Jackson went on to say he and Jim never dreamed “Chattahoochee” would be the hit it became, but “I discovered that just about everybody has a river they could identify the song with.” Then Jackson performed a song he and Jim wrote that he said was one of his favorites, and one of the coolest songs the two wrote together, “Hole in the Wall.”
Nichols’ hits include Trace Adkins’ “This Ain’t No Thinkin’ Thing,” Jackson’s “That’d Be Alright,” and Tim McGraw’s “Living Like You Were Dying.” Rusty Gaston lauded Nichols, saying that his songs have had 45 million performances on radio, meaning that if they were played back to back, it would take 270 years to listen to them.
Nichols was walking alone in Armstrong Woods, a redwood forest in northern California with 300 feet tall and a thousand years old. The call was from Pat Alger, who told him the great news. He will be joining Mike Reid, who was and continues to be one of his heroes, in the Hall of Fame. Other he listed as heroes are Tony Arata, Gary Burr, then buddies Craig Wiseman, Bob DiPiero and Jeffrey Steel, who he has been writing with for years. “I have to pinch myself and ask if it’s really happening.”
As he made his acceptance speech, Nichols turned around the phrase about opportunities coming along when doors open, into the opportunities that happened for him when doors closed when he thought he was on the right track. Thankfully, those opportunities took him to being one of the most sought after songwriters in Nashville.
Performing his hits songs were Lee Ann Womack, who sang an awesome version of “I’m Over You,” and Dustin Lynch, who sang his hit written with Nichols, “Cowboys and Angels.” He talked about going to see Nichols perform at the Bluebird Café and actually getting to shake his hand. “I never dreamed I’d get to write with him one day,” Lynch said.

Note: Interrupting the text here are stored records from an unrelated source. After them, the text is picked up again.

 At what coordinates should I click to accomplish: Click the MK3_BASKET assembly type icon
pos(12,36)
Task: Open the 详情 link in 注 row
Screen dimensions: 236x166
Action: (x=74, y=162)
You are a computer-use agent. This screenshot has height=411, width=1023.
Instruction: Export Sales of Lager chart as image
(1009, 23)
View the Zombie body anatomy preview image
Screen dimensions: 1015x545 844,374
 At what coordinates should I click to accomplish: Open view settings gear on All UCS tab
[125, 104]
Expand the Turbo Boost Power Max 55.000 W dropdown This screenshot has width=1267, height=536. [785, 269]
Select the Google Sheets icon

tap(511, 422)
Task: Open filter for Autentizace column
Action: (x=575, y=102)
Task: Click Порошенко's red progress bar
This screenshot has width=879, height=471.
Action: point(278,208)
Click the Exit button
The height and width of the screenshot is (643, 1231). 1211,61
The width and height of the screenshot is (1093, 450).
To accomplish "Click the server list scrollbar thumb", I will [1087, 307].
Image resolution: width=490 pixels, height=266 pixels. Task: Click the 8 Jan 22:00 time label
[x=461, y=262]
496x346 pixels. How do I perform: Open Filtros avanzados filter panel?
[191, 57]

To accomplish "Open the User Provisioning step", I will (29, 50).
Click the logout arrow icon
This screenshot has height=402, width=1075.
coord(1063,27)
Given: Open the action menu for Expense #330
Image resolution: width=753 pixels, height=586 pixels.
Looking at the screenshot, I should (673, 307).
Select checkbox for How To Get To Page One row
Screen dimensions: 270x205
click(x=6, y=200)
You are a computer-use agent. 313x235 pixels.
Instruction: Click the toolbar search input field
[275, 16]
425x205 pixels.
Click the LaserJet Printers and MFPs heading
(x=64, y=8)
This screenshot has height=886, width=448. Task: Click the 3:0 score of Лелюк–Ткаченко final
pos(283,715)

Then he performed the McGraw hit, “Live Like You Were Dying.”
Buddy Cannon welcomed his friend and co-writer, Gosdin, into the Hall of Fame. He recalled a neighbor telling him that some singer named Vern Gosdin had moved just a couple doors down from him. “The next morning I was knocking on his door,” Cannon remembered. The two became friends, and they spend a lot of time at Cannon’s house writing songs and hanging out. “He and Melanie (Cannon’s daughter) and I would sit around and sing “Golden Rings” for hours and hours, and Vern would rearrange the harmonies and we’d sing it again. We did the same thing with “If I Needed You,” that Emmylou and Don Williams recorded. That was during the “Chiseled in Stone” time, and he was popular on the radio, and we were writing some of the songs in my basement, some at his house and some at Hank Cochran’s cabin in Gatlinburg. Then he and Max D. Barnes were writing. It was just a nucleus of activity going on there.”
A video of Vern singing “Chiseled in Stone” on the Grand Ole Opry was played before Luke Bryan took to the stage. “Now I’m not going to sound like that,” Bryan cautioned the audience before recalling the first time he heard Gosdin’s name. “My sister and her boyfriend pulled up in the driveway, cigarette smoke billowing out of the car, and I thought to myself, ‘You are gonna be in so much trouble.’ So I asked her where she had been, and she said they had been riding around listening to Vern Gosdin. I remembered that name, thinking if my 16-year old sister liked him, he must be pretty cool.” Bryan then launched into a great rendition of “Set ‘Em Up Joe,” much to the delight of the audience.
What a great time it is when you can join others in celebrating the talent and creativity of the people in country music who have helped build the foundation of the music and those who carry it forward. Attending the events back to back made me appreciate these great artists and songwriters even more.